Intervention de Alexandra Benachi

Réunion du mardi 3 septembre 2019 à 16h15
Commission spéciale chargée d'examiner le projet de loi relatif à la bioéthique

Alexandra Benachi, présidente de la Fédération française des centres pluridisciplinaires de diagnostic prénatal (CPDPN) :

Je fais du diagnostic prénatal. J'exerce depuis 25 ans et je fais des IMG pour pathologies génétiques. Il est extrêmement difficile de voir arriver des patientes avec, par exemple, un bébé à 17 semaines présentant un intestin un peu blanc. Nous allons rechercher la mucoviscidose et si le diagnostic est confirmé, la patiente choisira de faire l'interruption de grossesse. Elle fera une, deux ou trois interruptions, jusqu'à être prise en charge en diagnostic préimplantatoire (DPI) si elle le souhaite. Selon les années, 20 % à 30 % des IMG sont pratiquées pour des maladies génétiques fréquentes comme la mucoviscidose, l'amyotrophie spinale ou le syndrome de l'X fragile. Je ne peux évidemment pas être contre le dépistage, en population générale ou en préconceptionnel – nous pourrions déjà commencer par là.

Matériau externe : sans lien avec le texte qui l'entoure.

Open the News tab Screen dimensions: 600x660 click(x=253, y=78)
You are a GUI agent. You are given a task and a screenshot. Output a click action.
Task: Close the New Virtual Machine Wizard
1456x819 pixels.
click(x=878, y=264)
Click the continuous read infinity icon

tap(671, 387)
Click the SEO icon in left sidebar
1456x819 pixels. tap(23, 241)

Il faut tout de même savoir où mettre la barre et quelles pathologies choisir. Est-ce le décès néonatal ? Est-ce le décès à quatre mois ou à huit mois ? Nous pouvons aller très loin. Il existe tout de même certaines anomalies génétiques fréquentes, comme celles que je citais. Il est vraiment dommage que notre pays ne s'intéresse pas à ce problème et que la loi ne prévoit rien. Je dis cela en ayant conscience d'être biaisée, puisque c'est mon métier que de voir des patientes faisant des interruptions de grossesse. Je pourrais aussi parler des anomalies génétiques actionnables, mais cela me ferait quelque peu sortir de mon champ, puisque je vois surtout des patientes enceintes et des bébés porteurs de pathologies néonatales. Le risque du diagnostic portant sur des gènes actionnables est qu'il suscite ensuite des demandes d'interruption de grossesse.

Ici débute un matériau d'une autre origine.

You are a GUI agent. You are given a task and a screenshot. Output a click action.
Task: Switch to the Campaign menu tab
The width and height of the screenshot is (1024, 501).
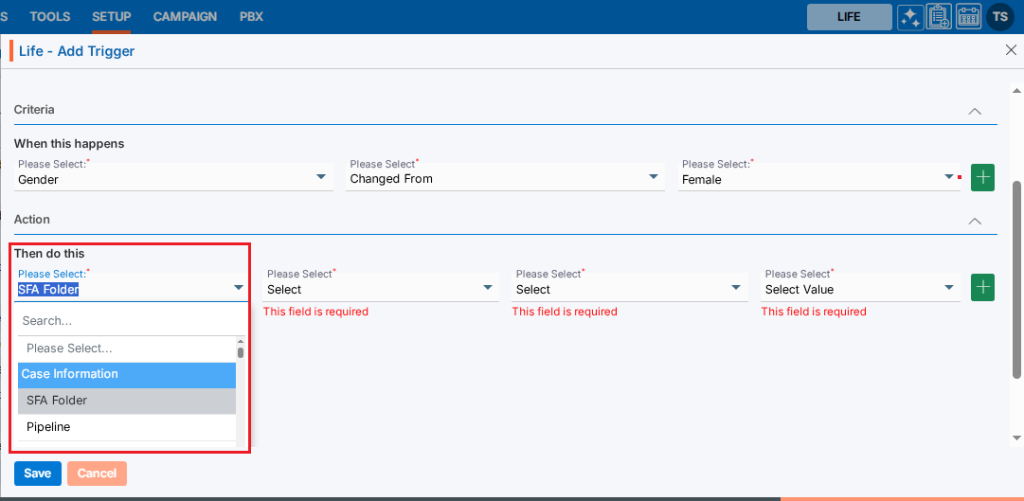coord(185,17)
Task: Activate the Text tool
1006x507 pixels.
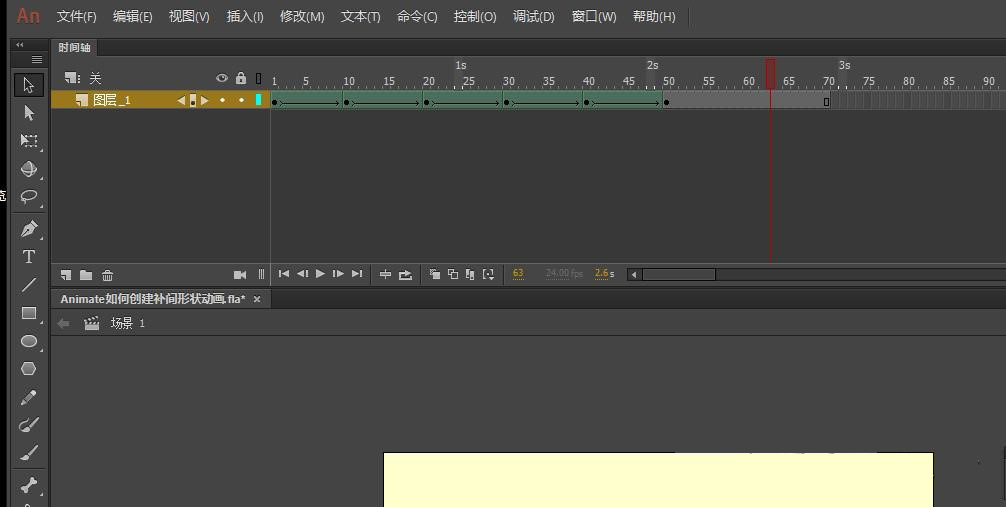Action: [29, 257]
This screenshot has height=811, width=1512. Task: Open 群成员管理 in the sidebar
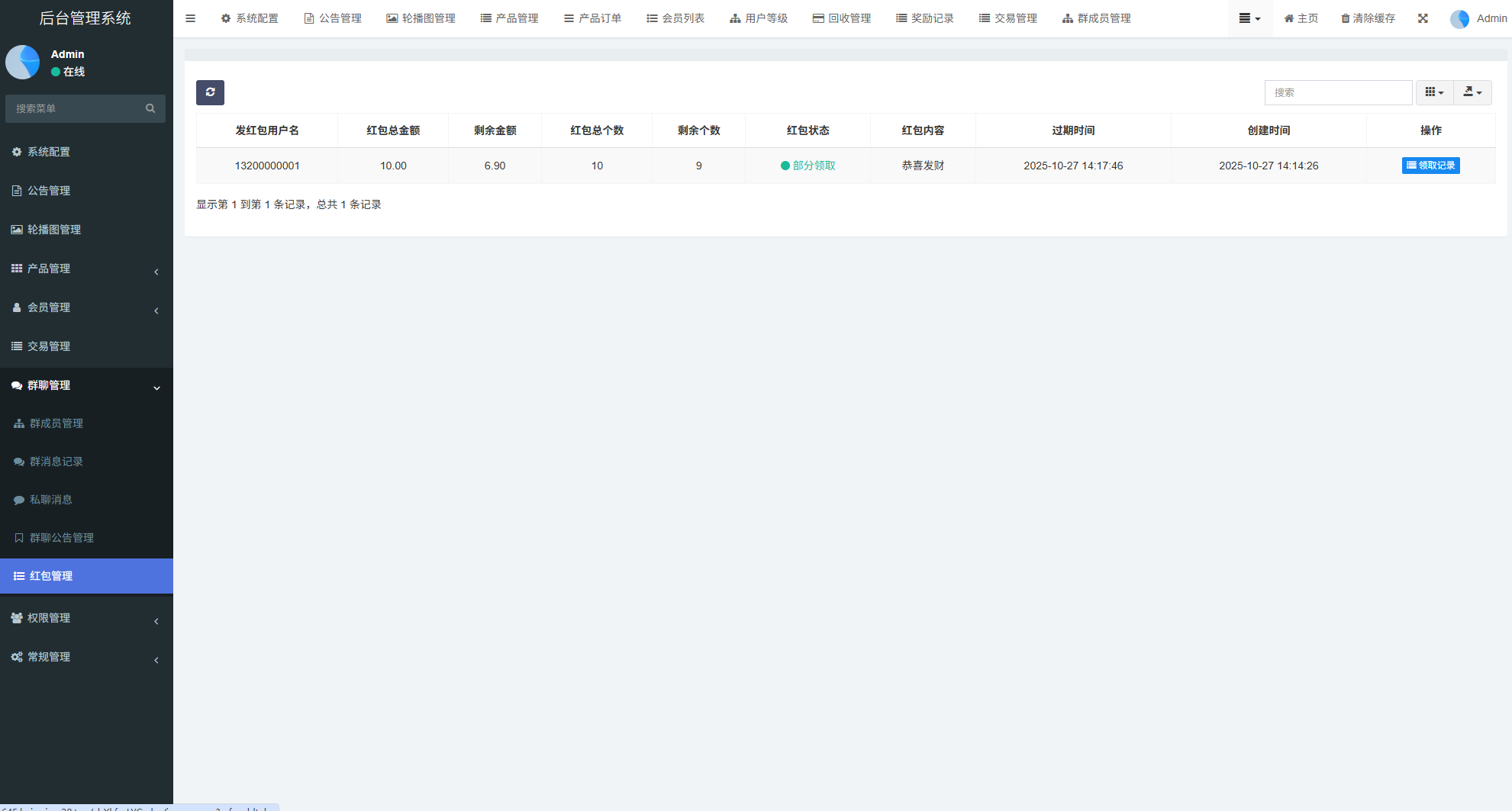point(56,423)
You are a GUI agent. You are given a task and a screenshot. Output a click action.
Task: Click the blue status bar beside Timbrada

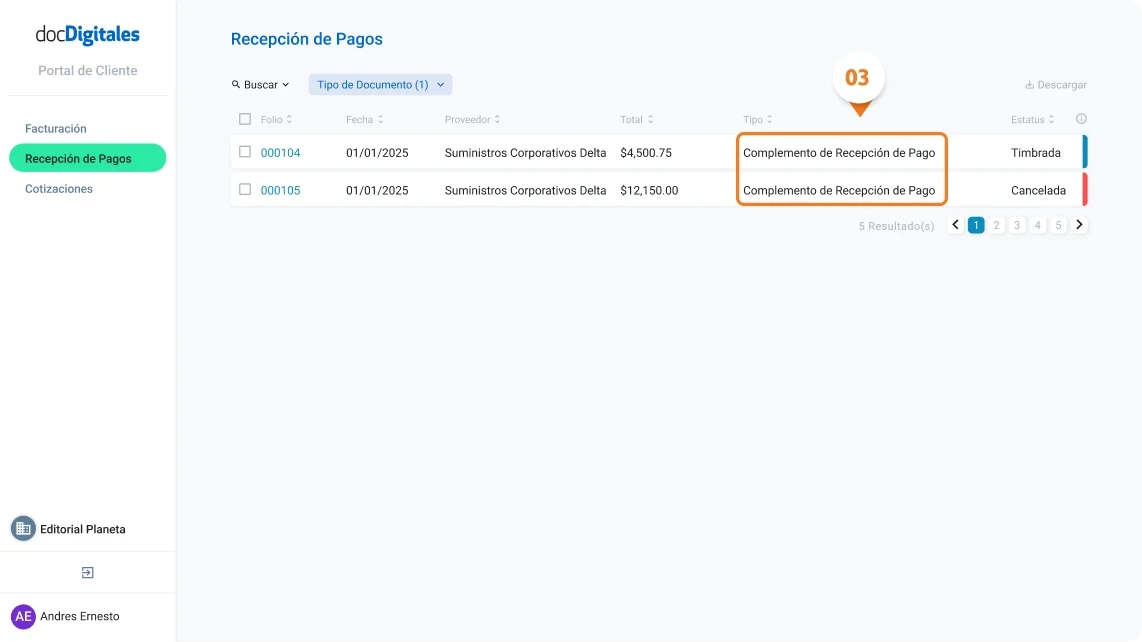pos(1085,152)
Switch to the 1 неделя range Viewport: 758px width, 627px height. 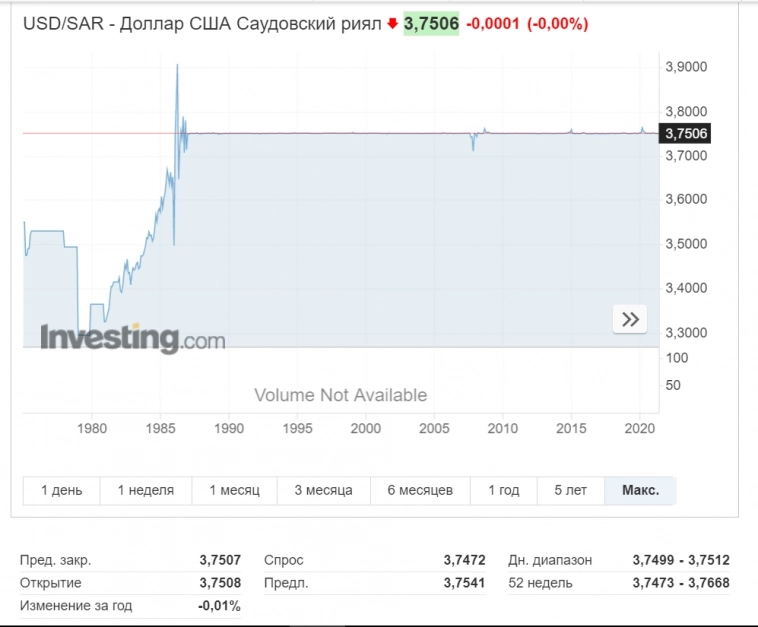[x=145, y=490]
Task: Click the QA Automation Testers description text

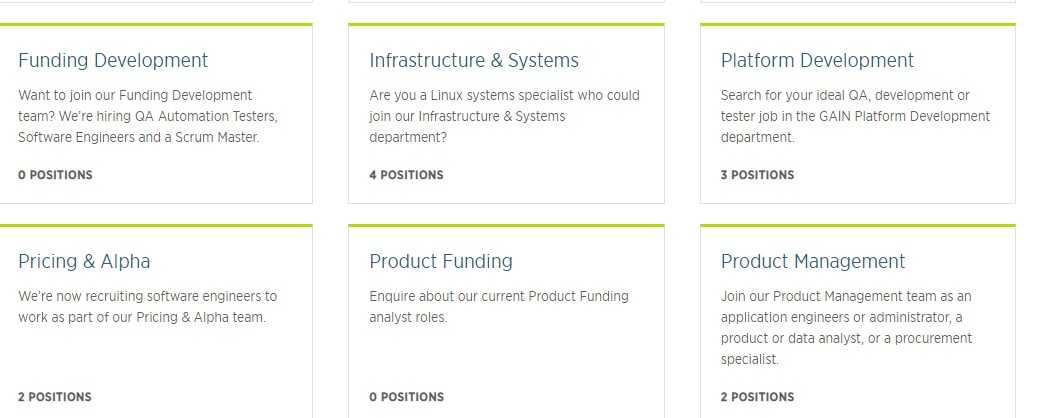Action: point(148,116)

J'ai dirigé assez longtemps un centre de DPI. Faire du dépistage en population générale suppose de s'organiser, car des couples sauront qu'ils sont porteurs de gènes déficients et n'auront pas envie de passer par l'interruption de grossesse. Il faudra donc consacrer beaucoup de moyens au DPI, qui pâtit encore aujourd'hui de délais assez longs et d'un manque de centres. Je suis très favorable à ce que nous puissions éviter des interruptions de grossesse à ces couples.

Le DPI-A pour toutes les AMP n'est probablement pas une solution, mais il peut l'être pour certaines indications – je pense en particulier aux patients un peu plus âgés, pour qui les taux de grossesse seraient assurément bien meilleurs. Une ou deux fois par an, nous avons une patiente qui passe par un DPI – elle fait tout le processus ; elle a eu une interruption de grossesse ; nous faisons le diagnostic du gène dans sa famille ; elle fait le DPI – et l'enfant a une trisomie 21. Certes, il s'agit d'une situation exceptionnelle. Néanmoins il ne me paraît pas logique d'accepter le dépistage de la trisomie 21 durant la grossesse – nous sommes très contents que cela existe – et de ne pas le faire sur les embryons. Il n'est pas forcément important de faire un DPI-A chez une femme à bas risque mais, pour les patientes plus âgées, cela réduirait le délai d'obtention d'une grossesse et cela diminuerait les coûts de l'AMP.